> [WHAT YOU ARE ASKED TO DO] The answer must consist of each line below that holds the word "button", copied as it stands.

> [SUPPLIED INFORMATION]

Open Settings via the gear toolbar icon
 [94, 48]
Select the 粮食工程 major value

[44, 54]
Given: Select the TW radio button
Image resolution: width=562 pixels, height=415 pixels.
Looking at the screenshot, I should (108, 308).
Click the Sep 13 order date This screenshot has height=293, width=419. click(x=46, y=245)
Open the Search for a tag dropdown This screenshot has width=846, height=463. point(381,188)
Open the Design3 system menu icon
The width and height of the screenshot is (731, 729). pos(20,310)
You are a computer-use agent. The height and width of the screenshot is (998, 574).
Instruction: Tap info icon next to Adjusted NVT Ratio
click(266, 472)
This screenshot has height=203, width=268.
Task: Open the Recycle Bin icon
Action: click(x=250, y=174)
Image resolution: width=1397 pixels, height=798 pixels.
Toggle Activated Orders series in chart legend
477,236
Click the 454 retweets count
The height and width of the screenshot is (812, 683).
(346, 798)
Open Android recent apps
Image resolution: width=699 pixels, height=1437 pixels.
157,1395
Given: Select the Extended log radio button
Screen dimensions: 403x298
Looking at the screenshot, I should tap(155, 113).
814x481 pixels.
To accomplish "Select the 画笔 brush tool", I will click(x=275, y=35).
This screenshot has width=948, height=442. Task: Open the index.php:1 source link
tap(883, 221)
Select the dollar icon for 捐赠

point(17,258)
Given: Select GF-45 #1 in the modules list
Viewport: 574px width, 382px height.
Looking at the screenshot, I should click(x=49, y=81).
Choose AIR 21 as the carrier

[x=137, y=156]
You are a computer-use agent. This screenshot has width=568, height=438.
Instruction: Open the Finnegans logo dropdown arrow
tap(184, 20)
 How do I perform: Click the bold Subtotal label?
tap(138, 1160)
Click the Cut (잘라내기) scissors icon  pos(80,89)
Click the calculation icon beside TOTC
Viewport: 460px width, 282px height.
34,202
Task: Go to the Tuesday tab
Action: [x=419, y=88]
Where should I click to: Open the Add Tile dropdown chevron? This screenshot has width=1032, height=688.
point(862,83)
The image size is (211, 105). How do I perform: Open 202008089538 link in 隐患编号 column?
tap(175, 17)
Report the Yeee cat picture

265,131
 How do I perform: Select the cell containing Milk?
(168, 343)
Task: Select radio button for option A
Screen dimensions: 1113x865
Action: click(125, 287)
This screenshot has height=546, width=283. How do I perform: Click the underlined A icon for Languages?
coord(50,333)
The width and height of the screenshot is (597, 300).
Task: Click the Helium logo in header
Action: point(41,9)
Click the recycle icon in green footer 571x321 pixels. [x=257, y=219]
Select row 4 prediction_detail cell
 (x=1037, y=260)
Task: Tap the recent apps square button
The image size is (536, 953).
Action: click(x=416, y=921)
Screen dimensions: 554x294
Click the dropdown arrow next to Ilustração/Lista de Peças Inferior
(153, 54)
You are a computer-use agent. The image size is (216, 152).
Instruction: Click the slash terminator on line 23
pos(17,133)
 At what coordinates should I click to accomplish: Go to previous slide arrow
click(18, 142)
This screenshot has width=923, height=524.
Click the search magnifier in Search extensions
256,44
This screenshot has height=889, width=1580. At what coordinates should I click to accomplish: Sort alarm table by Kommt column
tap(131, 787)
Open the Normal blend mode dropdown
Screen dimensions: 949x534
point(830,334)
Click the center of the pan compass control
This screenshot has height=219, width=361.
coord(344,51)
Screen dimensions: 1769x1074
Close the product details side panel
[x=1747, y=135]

> [WRITTEN RESPONSE]
Given: Select the TW radio button
Given: Select the Extended log radio button
Task: Select radio button for option A
Task: Tap the recent apps square button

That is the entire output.